Saturday, June 3, 8:57 am EST. Stocks followed through and closed at another new high again Friday. This makes folks feel good, but it goes entirely counter to what we are trying to accomplish here. We want to buy shares of safe-dividend growing stocks… when they are On-Sale! I like to buy around Low-Risk Market Entry Opportunities. These come around once, twice… as many as four times a year. I noted the first one since the November election in April. I am of a firm belief there will be another before the year is over. When it comes, I will commit rather heavily, and very rapidly increase the rate of our portfolio dividend income.
It’s a sort of a perverse kind of a thing, but you want stock prices to go down. When prices are off, yield is up. And, since we are investing for the yield, we want prices to get hammered down as low as they will go, and technical measures of stock market risk are signaling that risk has been all but entirely wrung out.

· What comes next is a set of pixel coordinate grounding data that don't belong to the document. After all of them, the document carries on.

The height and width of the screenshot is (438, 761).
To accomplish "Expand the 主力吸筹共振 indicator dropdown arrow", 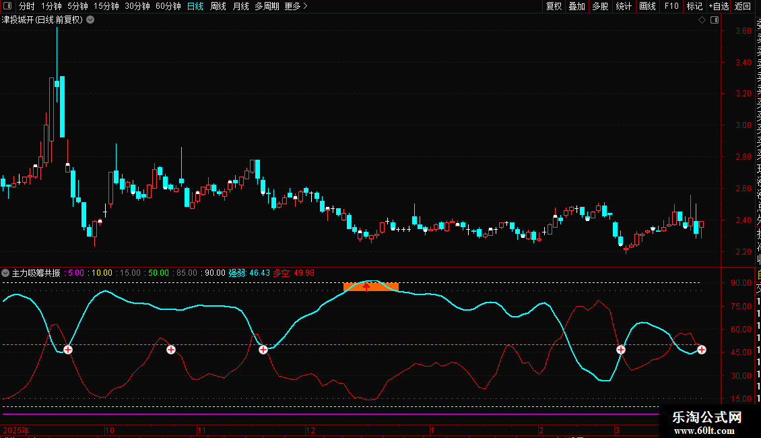I will (6, 273).
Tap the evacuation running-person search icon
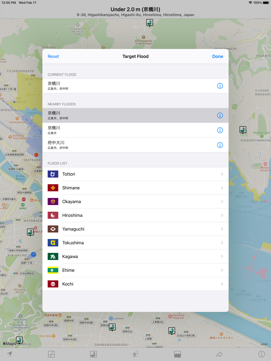Viewport: 271px width, 361px height. coord(136,354)

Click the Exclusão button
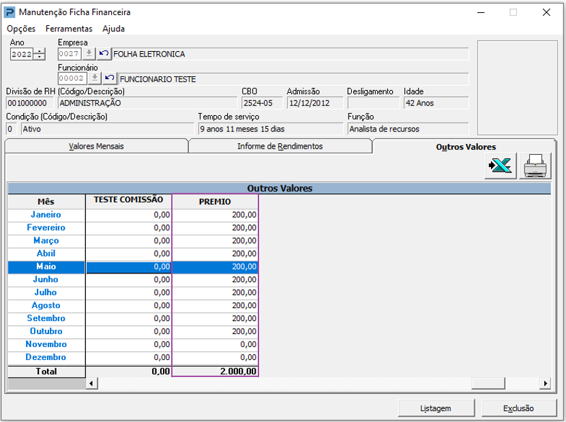pyautogui.click(x=519, y=408)
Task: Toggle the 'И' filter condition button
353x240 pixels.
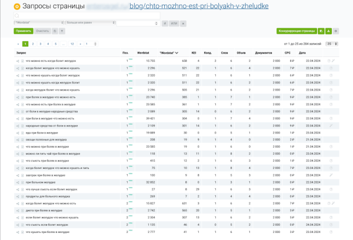Action: (165, 22)
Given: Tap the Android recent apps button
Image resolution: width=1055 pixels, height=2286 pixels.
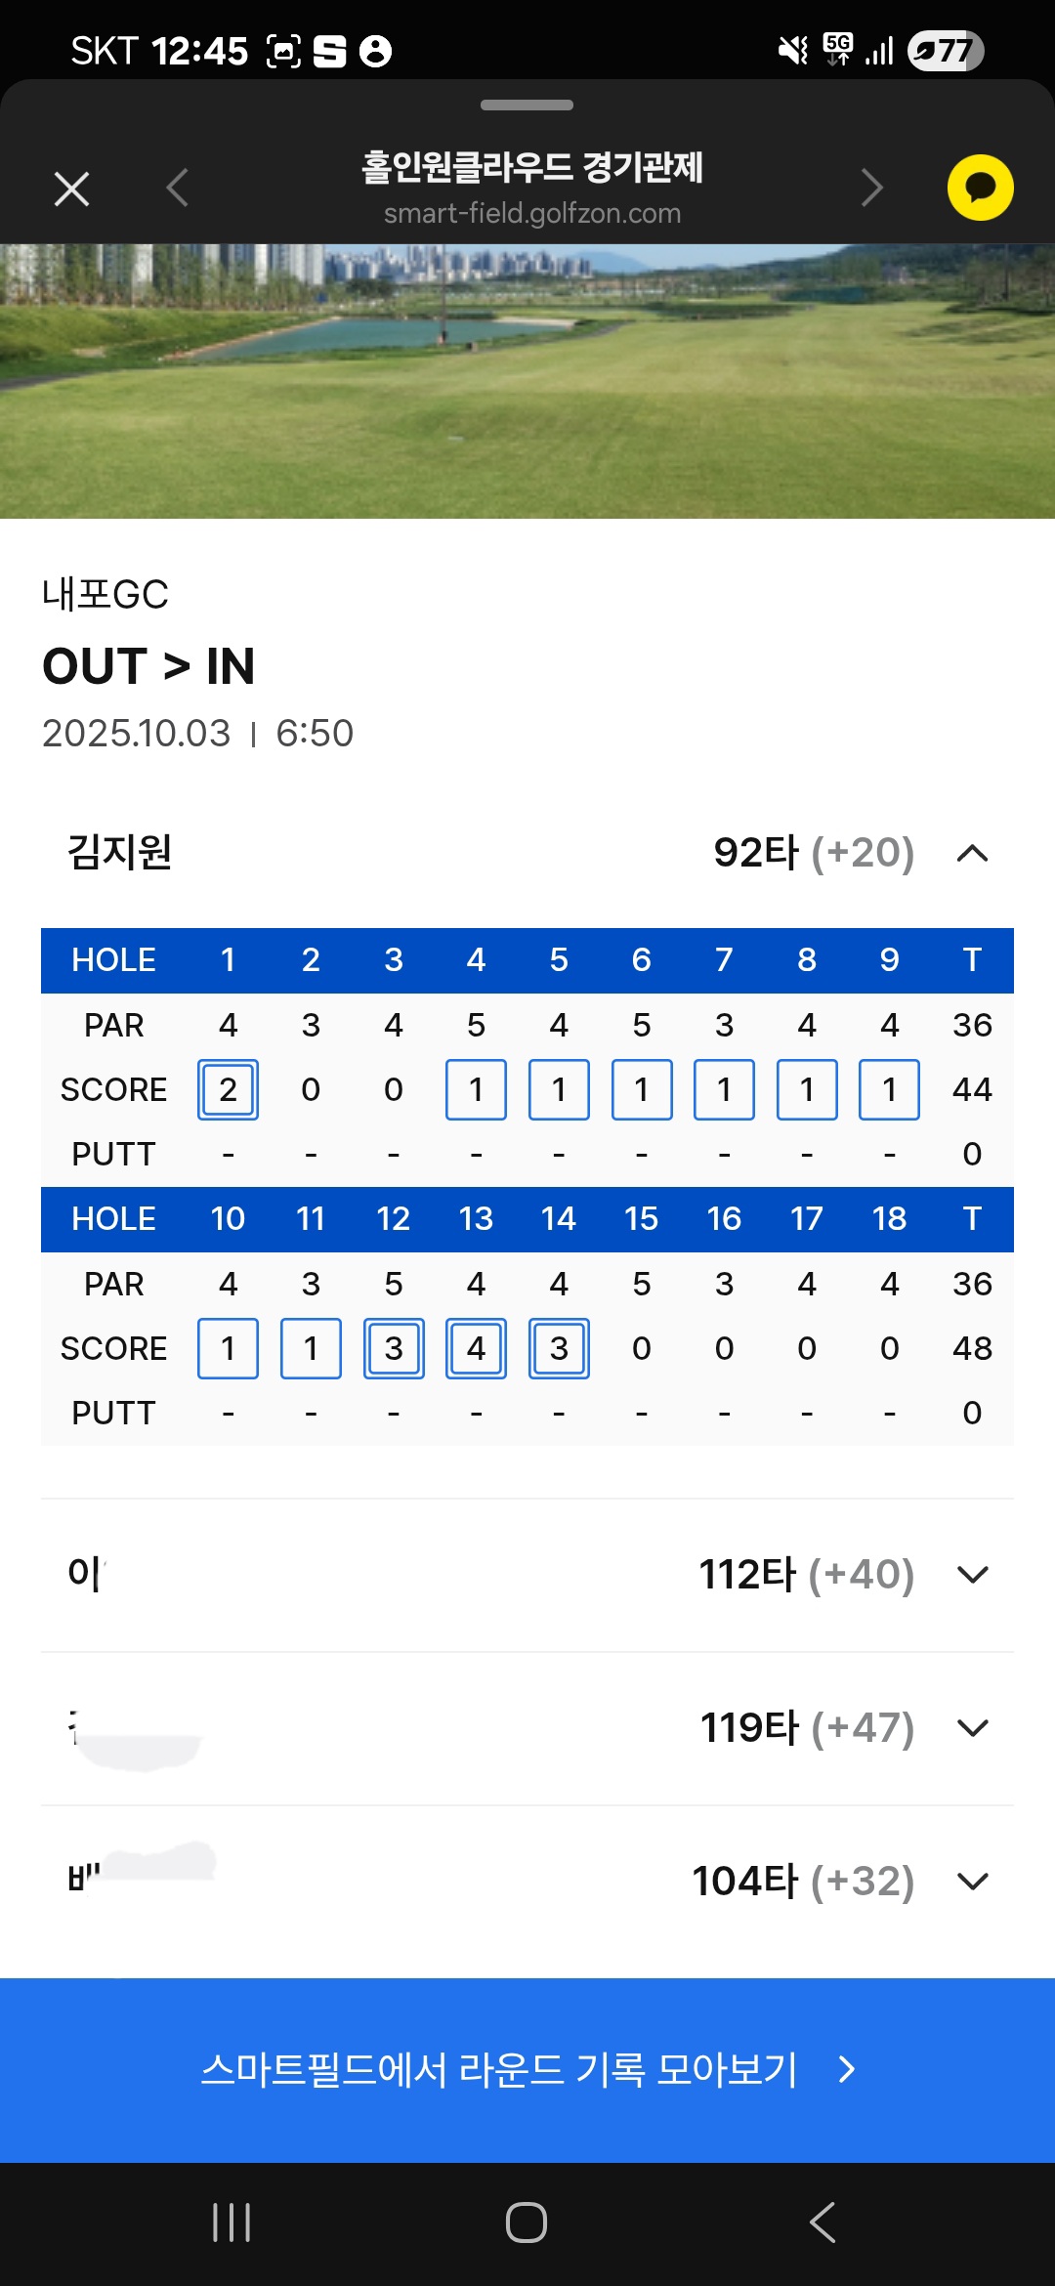Looking at the screenshot, I should (x=232, y=2223).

The April low wasn’t as strong a signal as I would have liked to have seen, and I had hoped the market would have gone even lower, so as to put all my indicators in place. It didn’t, but, as I explained then, I would do some buying just in case that was all it was going to give me, and I miss the opportunity altogether. As it turned out, that was indeed all it was going to give, and so, I’m very glad that I bought what I did.
Running my search this weekend, I see that the very first issue to rise to the top is Rollins Inc., the largest name pest-control people, Orkin, and a whole plethora of other pest-control companies. The EPS line of the analysts’ consensus of forward-looking earnings estimates is a beauty, and about triples from $.31 to $.90 the past 10 years. The 10-year past history of dividend payout is that desirable stair-step pattern of growth, starting at $.09 a share, and is now $.46 a share, for better than 400% dividend growth. Price has performed as well, being $6.50 a share 10 years ago, and closing at $43.06 on Friday, for better than 500% appreciation!
The last dividend hike was from $.40 to $.46 a share, for a 15% “pay raise”. The safety factor for its dividend is high, with an EPS estimate of $.90, that $.46 dividend is just more than half of its earnings being paid out. But, ROL is a low-tech company, and little is necessary for R&D, so much of the rest can go to marketing.
I’m not recommending anyone buy any now, unless it is to get a toe in the door, to cause you to pay more attention to it in the future, but when the next opportunity should come along, Rollins Inc. is an excellent safe-dividend grower for the long haul. I have some, and I’ll likely add more, when the time is right!
I hope to publish an entire list of all the best of the safe-dividend growers very soon.